Colorado Politics

Lane change unlawful, creating reasonable suspicion for drug seizure, high court determines

Law enforcement properly pulled over a vehicle for not signalling before its tires crossed the lane divider, the Supreme Court ruled on Monday, making the seizure of drugs from the truck permissible under the Fourth Amendment.

Colorado State Patrol Trooper Christian Bollen began following a pickup truck driving on Interstate 70 in Mesa County after computer databases told him that it was a rental registered in Nevada that recently appeared in Texas. He saw on two occasions that the truck’s tires were “on top of the center dividing line” when the driver, Aldo Gabriel Gutierrez, activated the turn signal.

Bollen pulled the truck over and, while interrogating Gutierrez, became suspicious that he and his passenger were transporting narcotics. Gutierrez agreed to let Bollen search the truck, whereupon the trooper found five pounds of heroin.

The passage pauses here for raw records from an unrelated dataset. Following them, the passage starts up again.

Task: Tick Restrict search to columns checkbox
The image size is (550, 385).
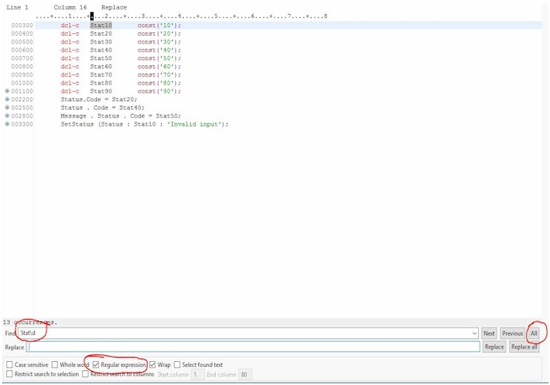Action: click(85, 374)
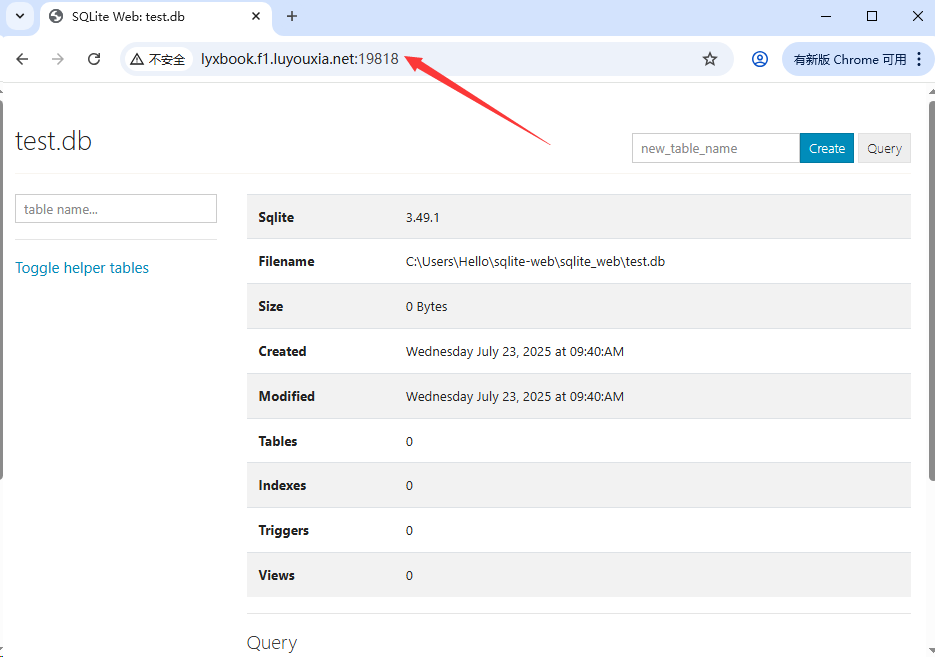Switch to the Query mode button
This screenshot has height=657, width=935.
click(884, 147)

Gutierrez and his passenger, Julio Cesar Carrillo-Toledo, asked the trial court to suppress the evidence of the seized drugs, alleging that Bollen violated their Fourth Amendment protection against unreasonable searches when he had no reasonable basis to pull them over. The court agreed, concluding that Gutierrez had not violated the lane-change law, despite the trooper’s belief to the contrary.

Gutierrez and Carrillo-Toledo appealed to the Colorado Court of Appeals, which transferred the matter directly to the Supreme Court. The justices agreed that a traffic stop triggers Fourth Amendment protections, meaning that an officer needs a “reasonable suspicion of criminal activity.”

Colorado law requires a “signal of intention to turn right or left…be given continuously for at least two hundred feet on all four-lane highways and other highways where the prima facie or posted speed limit is more than forty miles per hour.”

The trial court judge interpreted the law to mean that a driver can have his or her wheels on the lane divider when signalling, as long as the “intention” is communicated.

Justice William W. Hood III quoted the dictionary definition of “intention” as something indicating future action, therefore determining that the lower court judge misinterpreted the law.

“The driver must signal to show that he plans to change lanes. In short, the signal must precede any movement between lanes,” Hood wrote in the court’s opinion. The trooper also testified that in one of the lane change violations, the truck’s tires were partially in the other lane when Gutierrez activated the turn signal. Because the trial court did not question the accuracy of that testimony, the justices had no choice but to defer to the record.

The court concluded that the traffic stop did not create a Fourth Amendment violation, reversing the prior ruling. The cases are People v. Gutierrez and People v. Carrillo-Toledo.